A plasma cutting system provider can help fabricators determine the equipment features that make sense for their applications. According to the standards given by ISO 9013:2002, a high precision cut surface has the following characteristics:

  • Square face (less than 3-degree bevel)
  • Smooth, with nearly vertical drag lines
  • Little to no nitrides or oxides
  • Little to no dross, and what dross is present should be easy to remove
  • Minimal heat-affected zone and recast layer
  • Good mechanical properties in welded components

To appreciate the enormity of plasma technology developments, consider that even modern simulation methodologies cannot fully and efficiently model plasma arc behavior without considerably simplifying assumptions. Plasma cutting certainly has evolved from its birth in the laboratory to become a productive fabricating tool that plays a key role in many manufacturers’ success.

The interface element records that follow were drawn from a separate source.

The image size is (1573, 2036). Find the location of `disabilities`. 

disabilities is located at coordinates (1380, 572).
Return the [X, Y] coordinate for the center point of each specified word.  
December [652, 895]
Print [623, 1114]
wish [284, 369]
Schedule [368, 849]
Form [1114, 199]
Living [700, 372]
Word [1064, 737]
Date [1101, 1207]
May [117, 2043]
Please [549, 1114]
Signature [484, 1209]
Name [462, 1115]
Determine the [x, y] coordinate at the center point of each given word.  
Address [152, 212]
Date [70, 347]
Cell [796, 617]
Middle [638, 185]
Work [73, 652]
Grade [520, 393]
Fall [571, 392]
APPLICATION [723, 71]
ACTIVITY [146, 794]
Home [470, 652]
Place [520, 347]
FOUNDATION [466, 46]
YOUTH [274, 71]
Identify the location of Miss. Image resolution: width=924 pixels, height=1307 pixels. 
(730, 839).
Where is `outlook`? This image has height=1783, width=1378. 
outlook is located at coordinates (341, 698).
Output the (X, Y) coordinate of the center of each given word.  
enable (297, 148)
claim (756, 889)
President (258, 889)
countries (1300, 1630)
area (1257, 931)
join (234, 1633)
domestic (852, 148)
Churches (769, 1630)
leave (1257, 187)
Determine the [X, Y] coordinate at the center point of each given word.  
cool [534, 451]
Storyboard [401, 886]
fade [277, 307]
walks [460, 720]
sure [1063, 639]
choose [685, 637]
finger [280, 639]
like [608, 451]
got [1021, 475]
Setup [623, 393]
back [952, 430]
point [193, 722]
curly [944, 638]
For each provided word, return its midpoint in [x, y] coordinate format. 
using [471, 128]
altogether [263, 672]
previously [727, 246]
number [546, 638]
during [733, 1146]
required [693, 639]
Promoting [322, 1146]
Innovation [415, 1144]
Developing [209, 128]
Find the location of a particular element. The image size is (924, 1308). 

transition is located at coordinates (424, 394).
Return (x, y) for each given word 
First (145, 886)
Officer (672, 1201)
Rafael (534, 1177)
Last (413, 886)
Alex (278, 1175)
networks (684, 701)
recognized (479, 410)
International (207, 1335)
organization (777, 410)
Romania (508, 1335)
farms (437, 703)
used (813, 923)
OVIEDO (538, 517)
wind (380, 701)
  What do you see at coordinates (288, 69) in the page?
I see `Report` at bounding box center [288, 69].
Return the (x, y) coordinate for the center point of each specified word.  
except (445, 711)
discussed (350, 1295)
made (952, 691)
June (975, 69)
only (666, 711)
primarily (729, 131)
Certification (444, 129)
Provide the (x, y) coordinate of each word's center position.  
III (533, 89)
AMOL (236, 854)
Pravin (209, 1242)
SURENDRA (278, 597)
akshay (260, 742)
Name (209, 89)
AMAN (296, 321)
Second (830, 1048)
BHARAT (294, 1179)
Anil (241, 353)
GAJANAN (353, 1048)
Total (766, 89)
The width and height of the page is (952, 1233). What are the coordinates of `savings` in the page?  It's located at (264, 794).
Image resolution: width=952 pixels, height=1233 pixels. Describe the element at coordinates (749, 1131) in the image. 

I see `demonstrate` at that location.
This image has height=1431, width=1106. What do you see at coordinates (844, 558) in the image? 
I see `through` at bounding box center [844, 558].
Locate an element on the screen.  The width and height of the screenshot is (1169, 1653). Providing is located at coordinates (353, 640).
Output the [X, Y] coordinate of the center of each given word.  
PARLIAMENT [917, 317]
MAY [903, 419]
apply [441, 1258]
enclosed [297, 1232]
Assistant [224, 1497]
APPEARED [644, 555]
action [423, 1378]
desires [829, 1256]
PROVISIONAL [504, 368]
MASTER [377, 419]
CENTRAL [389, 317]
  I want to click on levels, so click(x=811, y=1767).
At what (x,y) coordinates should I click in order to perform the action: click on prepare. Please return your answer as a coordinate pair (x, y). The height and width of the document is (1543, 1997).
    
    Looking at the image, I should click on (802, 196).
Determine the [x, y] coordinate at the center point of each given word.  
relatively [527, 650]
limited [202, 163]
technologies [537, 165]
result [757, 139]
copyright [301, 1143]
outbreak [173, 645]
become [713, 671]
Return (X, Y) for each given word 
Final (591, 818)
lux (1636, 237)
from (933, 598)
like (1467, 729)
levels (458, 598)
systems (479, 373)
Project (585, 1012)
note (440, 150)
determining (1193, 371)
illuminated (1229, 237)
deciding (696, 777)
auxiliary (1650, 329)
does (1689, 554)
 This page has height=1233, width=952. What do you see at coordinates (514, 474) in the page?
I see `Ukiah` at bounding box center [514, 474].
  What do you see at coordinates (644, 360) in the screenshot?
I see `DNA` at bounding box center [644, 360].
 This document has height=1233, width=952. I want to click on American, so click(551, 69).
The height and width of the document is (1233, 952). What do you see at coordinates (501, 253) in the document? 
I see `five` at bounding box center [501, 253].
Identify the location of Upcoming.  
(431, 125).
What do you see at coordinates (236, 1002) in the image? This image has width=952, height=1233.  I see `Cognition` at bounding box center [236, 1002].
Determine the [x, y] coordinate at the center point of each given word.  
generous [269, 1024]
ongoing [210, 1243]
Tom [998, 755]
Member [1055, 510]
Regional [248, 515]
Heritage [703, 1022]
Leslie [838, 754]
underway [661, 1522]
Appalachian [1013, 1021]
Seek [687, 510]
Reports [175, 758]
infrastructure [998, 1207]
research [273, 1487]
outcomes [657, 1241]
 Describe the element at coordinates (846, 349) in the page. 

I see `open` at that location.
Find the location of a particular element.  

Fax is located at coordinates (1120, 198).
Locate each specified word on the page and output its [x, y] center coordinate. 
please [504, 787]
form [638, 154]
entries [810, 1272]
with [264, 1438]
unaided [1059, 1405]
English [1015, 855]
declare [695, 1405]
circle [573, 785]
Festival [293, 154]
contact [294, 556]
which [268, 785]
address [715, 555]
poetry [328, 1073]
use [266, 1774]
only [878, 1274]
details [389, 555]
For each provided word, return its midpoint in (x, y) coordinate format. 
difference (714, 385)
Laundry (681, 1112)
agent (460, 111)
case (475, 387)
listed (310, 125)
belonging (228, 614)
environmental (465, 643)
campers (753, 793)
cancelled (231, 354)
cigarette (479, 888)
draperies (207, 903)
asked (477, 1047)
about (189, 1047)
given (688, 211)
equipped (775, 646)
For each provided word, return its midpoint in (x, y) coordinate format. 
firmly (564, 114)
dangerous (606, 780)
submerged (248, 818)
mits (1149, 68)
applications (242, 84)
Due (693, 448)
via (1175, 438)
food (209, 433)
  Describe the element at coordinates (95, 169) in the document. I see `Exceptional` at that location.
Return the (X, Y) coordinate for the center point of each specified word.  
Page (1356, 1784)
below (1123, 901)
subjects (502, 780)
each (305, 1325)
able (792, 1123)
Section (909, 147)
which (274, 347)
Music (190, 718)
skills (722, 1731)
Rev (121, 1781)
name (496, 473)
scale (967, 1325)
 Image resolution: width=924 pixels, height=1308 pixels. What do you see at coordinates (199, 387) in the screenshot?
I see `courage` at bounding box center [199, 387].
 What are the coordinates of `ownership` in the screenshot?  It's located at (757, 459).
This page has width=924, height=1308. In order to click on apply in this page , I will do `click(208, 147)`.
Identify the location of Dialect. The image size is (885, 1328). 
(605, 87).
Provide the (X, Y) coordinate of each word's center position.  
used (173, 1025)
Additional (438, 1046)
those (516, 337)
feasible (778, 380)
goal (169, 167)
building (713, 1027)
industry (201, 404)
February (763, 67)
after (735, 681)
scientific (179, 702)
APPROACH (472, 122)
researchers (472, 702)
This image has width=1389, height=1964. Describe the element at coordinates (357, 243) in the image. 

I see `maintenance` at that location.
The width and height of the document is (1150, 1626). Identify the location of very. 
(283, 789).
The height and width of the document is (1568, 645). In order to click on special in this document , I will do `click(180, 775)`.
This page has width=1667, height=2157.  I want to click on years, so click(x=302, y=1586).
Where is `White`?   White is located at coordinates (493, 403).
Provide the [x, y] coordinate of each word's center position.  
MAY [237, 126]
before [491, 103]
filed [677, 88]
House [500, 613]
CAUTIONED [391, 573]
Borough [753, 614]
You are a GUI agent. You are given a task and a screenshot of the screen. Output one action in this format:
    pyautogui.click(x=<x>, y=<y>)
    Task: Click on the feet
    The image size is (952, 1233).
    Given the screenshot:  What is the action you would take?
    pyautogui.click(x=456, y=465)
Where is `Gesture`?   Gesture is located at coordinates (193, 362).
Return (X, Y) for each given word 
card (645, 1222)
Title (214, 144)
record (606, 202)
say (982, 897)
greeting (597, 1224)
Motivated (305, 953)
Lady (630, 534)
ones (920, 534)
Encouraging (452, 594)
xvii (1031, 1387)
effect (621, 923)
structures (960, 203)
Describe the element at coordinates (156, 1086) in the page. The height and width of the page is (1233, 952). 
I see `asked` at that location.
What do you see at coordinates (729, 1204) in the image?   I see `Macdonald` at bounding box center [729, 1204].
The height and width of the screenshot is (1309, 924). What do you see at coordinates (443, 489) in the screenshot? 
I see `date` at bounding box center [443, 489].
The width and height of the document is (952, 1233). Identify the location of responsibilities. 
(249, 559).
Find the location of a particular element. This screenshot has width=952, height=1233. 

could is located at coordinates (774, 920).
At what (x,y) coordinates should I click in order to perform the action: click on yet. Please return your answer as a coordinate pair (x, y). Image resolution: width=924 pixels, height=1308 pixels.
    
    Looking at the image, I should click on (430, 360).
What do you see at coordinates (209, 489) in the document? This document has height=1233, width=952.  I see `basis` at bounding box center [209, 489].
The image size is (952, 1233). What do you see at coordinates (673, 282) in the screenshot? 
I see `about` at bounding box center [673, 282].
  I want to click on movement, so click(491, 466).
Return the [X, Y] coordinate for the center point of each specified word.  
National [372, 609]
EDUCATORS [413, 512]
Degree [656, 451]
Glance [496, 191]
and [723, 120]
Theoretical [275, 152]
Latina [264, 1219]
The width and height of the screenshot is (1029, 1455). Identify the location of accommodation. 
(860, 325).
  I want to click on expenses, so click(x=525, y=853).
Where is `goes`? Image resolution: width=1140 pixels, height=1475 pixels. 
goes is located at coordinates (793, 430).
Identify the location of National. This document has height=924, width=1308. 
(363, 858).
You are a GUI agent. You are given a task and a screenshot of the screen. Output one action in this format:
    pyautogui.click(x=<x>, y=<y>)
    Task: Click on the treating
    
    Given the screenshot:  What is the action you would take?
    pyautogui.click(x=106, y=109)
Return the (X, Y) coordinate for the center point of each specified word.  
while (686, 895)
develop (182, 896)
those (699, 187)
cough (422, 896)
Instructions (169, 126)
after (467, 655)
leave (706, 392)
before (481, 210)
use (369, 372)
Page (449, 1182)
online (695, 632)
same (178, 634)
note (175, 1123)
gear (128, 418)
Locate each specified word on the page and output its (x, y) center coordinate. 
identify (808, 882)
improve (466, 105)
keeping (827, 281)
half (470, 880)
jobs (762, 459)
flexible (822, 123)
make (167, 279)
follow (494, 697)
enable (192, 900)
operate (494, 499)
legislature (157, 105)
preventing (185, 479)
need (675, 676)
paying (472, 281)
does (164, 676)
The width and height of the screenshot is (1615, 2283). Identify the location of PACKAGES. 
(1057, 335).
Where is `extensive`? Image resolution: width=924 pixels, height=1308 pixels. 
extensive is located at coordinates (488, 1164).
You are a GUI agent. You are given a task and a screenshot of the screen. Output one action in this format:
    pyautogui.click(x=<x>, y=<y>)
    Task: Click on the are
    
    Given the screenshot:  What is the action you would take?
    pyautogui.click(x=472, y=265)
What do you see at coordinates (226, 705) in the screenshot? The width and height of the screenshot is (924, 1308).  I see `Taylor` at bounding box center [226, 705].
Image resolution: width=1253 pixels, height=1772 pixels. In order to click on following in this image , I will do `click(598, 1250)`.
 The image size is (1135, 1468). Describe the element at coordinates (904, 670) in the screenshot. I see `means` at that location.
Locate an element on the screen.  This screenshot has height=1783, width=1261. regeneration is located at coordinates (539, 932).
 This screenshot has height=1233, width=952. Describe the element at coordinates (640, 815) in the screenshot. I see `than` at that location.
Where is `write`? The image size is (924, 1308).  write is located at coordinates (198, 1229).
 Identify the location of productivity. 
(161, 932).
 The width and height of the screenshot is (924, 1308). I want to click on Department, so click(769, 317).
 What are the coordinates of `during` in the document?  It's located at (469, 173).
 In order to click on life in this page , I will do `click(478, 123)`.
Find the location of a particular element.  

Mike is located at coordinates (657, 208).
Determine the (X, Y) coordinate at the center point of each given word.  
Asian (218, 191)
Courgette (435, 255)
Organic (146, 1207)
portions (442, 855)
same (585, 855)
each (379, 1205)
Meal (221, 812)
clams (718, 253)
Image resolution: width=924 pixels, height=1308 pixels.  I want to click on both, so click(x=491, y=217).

Precise torch height control also greatly controls electrode wear and cut precision. Height control is a function of arc voltage, which is directly proportional to the distance between the electrode tip and the plate. Advanced systems use voltage sampling to adapt for consumable wear, keeping the nozzle at the correct distance from the plate throughout the entire lifetime of the electrode. However, as the electrode wears, the arc becomes longer. Voltage sampling moves the torch progressively closer to the plate as the electrode wears, thus maintaining consistent kerf width and cut quality.

Use the following characteristics to evaluate cut quality of test parts, and remember to ask the plasma system vendor for the cut time and estimated cut cost per part for those test parts:

– Cut surface: A smooth surface free of dross and nitride contamination.

– Top edge rounding: is caused by the heat of the plasma arc at the top surface of the cut.

– Top spatter: Cutting too quickly or using a too high torch setting.

– Bottom dross: Easy-to-remove dross indicates cutting is too slow. Hard-to-remove dross indicates cutting is too fast.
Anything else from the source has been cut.